** Opening Exercise data block **

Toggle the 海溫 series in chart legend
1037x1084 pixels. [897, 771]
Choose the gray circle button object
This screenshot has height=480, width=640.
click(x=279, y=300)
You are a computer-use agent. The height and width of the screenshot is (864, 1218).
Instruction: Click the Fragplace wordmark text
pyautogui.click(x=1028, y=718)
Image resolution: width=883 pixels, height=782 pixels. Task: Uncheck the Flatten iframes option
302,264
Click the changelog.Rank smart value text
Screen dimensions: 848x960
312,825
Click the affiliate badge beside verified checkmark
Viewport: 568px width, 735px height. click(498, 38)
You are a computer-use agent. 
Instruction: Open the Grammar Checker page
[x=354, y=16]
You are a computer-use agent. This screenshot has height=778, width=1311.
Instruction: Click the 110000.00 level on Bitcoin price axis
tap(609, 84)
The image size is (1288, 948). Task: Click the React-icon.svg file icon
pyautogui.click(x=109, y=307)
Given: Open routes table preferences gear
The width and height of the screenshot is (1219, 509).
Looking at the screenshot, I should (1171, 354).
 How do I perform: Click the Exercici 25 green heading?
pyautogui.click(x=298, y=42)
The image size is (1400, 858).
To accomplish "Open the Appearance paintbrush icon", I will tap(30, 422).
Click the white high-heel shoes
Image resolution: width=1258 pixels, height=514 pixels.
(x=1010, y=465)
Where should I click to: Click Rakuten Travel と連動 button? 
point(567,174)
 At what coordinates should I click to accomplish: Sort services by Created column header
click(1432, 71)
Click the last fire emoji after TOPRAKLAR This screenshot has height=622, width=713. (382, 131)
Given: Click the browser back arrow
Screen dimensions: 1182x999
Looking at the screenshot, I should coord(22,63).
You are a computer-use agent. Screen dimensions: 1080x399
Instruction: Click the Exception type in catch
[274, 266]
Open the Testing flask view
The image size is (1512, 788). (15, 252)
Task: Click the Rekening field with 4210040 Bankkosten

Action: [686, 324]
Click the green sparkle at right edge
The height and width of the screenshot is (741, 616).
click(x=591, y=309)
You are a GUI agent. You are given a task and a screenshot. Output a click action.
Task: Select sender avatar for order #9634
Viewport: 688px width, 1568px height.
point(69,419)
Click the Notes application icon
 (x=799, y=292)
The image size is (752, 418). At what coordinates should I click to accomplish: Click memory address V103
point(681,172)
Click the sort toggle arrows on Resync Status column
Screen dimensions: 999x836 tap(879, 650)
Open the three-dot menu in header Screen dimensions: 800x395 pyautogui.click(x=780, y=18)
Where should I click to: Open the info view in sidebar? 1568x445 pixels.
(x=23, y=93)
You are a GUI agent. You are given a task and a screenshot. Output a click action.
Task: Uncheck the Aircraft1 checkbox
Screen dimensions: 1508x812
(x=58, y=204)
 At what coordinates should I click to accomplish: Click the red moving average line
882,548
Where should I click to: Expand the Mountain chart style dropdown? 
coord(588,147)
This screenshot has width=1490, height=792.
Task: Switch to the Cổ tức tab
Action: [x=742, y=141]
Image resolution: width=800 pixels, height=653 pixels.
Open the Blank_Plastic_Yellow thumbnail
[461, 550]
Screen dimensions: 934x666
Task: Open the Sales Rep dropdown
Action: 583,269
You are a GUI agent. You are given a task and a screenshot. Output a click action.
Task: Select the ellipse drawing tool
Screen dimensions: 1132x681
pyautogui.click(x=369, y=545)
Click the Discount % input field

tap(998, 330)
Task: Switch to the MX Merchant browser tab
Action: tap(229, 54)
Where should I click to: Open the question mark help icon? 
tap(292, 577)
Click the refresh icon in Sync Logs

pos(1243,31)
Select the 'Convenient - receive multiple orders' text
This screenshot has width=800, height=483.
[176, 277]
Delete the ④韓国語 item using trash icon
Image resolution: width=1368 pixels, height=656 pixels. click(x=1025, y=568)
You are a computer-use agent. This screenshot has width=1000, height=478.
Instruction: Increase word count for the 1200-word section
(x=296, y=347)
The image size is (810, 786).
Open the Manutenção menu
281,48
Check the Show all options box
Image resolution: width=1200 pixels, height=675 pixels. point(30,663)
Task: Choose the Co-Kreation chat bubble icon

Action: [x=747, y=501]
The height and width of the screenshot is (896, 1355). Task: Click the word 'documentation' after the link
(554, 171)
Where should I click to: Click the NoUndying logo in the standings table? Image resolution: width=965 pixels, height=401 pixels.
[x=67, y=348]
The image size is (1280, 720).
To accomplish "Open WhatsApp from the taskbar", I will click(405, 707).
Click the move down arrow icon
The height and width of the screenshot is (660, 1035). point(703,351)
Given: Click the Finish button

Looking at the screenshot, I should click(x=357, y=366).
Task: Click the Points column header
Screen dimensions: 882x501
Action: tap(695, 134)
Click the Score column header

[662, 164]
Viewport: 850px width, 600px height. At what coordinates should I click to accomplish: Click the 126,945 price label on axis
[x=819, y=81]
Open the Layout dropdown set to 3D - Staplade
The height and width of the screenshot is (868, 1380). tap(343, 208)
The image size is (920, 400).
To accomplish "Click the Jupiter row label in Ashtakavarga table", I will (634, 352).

** Closing Exercise data block **

◆ What this task involves ◆
Return every line of the data unchanged.

◆ Answer space ◆
Toggle the 海溫 series in chart legend
1037x1084 pixels. [897, 771]
Choose the gray circle button object
This screenshot has height=480, width=640.
click(x=279, y=300)
You are a computer-use agent. The height and width of the screenshot is (864, 1218).
Instruction: Click the Fragplace wordmark text
pyautogui.click(x=1028, y=718)
Image resolution: width=883 pixels, height=782 pixels. Task: Uncheck the Flatten iframes option
302,264
Click the changelog.Rank smart value text
Screen dimensions: 848x960
312,825
Click the affiliate badge beside verified checkmark
Viewport: 568px width, 735px height. click(498, 38)
You are a computer-use agent. 
Instruction: Open the Grammar Checker page
[x=354, y=16]
You are a computer-use agent. This screenshot has height=778, width=1311.
Instruction: Click the 110000.00 level on Bitcoin price axis
tap(609, 84)
The image size is (1288, 948). Task: Click the React-icon.svg file icon
pyautogui.click(x=109, y=307)
Given: Open routes table preferences gear
The width and height of the screenshot is (1219, 509).
Looking at the screenshot, I should (1171, 354).
 How do I perform: Click the Exercici 25 green heading?
pyautogui.click(x=298, y=42)
The image size is (1400, 858).
To accomplish "Open the Appearance paintbrush icon", I will tap(30, 422).
Click the white high-heel shoes
Image resolution: width=1258 pixels, height=514 pixels.
(x=1010, y=465)
Where should I click to: Click Rakuten Travel と連動 button? 
point(567,174)
 At what coordinates should I click to accomplish: Sort services by Created column header
click(1432, 71)
Click the last fire emoji after TOPRAKLAR This screenshot has height=622, width=713. (382, 131)
Given: Click the browser back arrow
Screen dimensions: 1182x999
Looking at the screenshot, I should coord(22,63).
You are a computer-use agent. Screen dimensions: 1080x399
Instruction: Click the Exception type in catch
[274, 266]
Open the Testing flask view
The image size is (1512, 788). (15, 252)
Task: Click the Rekening field with 4210040 Bankkosten

Action: [686, 324]
Click the green sparkle at right edge
The height and width of the screenshot is (741, 616).
click(x=591, y=309)
You are a GUI agent. You are given a task and a screenshot. Output a click action.
Task: Select sender avatar for order #9634
Viewport: 688px width, 1568px height.
point(69,419)
Click the Notes application icon
 (x=799, y=292)
The image size is (752, 418). At what coordinates should I click to accomplish: Click memory address V103
point(681,172)
Click the sort toggle arrows on Resync Status column
Screen dimensions: 999x836 tap(879, 650)
Open the three-dot menu in header Screen dimensions: 800x395 pyautogui.click(x=780, y=18)
Where should I click to: Open the info view in sidebar? 1568x445 pixels.
(x=23, y=93)
You are a GUI agent. You are given a task and a screenshot. Output a click action.
Task: Uncheck the Aircraft1 checkbox
Screen dimensions: 1508x812
(x=58, y=204)
 At what coordinates should I click to accomplish: Click the red moving average line
882,548
Where should I click to: Expand the Mountain chart style dropdown? 
coord(588,147)
This screenshot has width=1490, height=792.
Task: Switch to the Cổ tức tab
Action: [x=742, y=141]
Image resolution: width=800 pixels, height=653 pixels.
Open the Blank_Plastic_Yellow thumbnail
[461, 550]
Screen dimensions: 934x666
Task: Open the Sales Rep dropdown
Action: 583,269
You are a GUI agent. You are given a task and a screenshot. Output a click action.
Task: Select the ellipse drawing tool
Screen dimensions: 1132x681
pyautogui.click(x=369, y=545)
Click the Discount % input field

tap(998, 330)
Task: Switch to the MX Merchant browser tab
Action: tap(229, 54)
Where should I click to: Open the question mark help icon? 
tap(292, 577)
Click the refresh icon in Sync Logs

pos(1243,31)
Select the 'Convenient - receive multiple orders' text
This screenshot has width=800, height=483.
[176, 277]
Delete the ④韓国語 item using trash icon
Image resolution: width=1368 pixels, height=656 pixels. click(x=1025, y=568)
You are a computer-use agent. This screenshot has width=1000, height=478.
Instruction: Increase word count for the 1200-word section
(x=296, y=347)
The image size is (810, 786).
Open the Manutenção menu
281,48
Check the Show all options box
Image resolution: width=1200 pixels, height=675 pixels. point(30,663)
Task: Choose the Co-Kreation chat bubble icon

Action: [x=747, y=501]
The height and width of the screenshot is (896, 1355). Task: Click the word 'documentation' after the link
(554, 171)
Where should I click to: Click the NoUndying logo in the standings table? Image resolution: width=965 pixels, height=401 pixels.
[x=67, y=348]
The image size is (1280, 720).
To accomplish "Open WhatsApp from the taskbar", I will click(405, 707).
Click the move down arrow icon
The height and width of the screenshot is (660, 1035). point(703,351)
Given: Click the Finish button

Looking at the screenshot, I should click(x=357, y=366).
Task: Click the Points column header
Screen dimensions: 882x501
Action: tap(695, 134)
Click the Score column header

[662, 164]
Viewport: 850px width, 600px height. At what coordinates should I click to accomplish: Click the 126,945 price label on axis
[x=819, y=81]
Open the Layout dropdown set to 3D - Staplade
The height and width of the screenshot is (868, 1380). tap(343, 208)
The image size is (920, 400).
To accomplish "Click the Jupiter row label in Ashtakavarga table", I will (634, 352).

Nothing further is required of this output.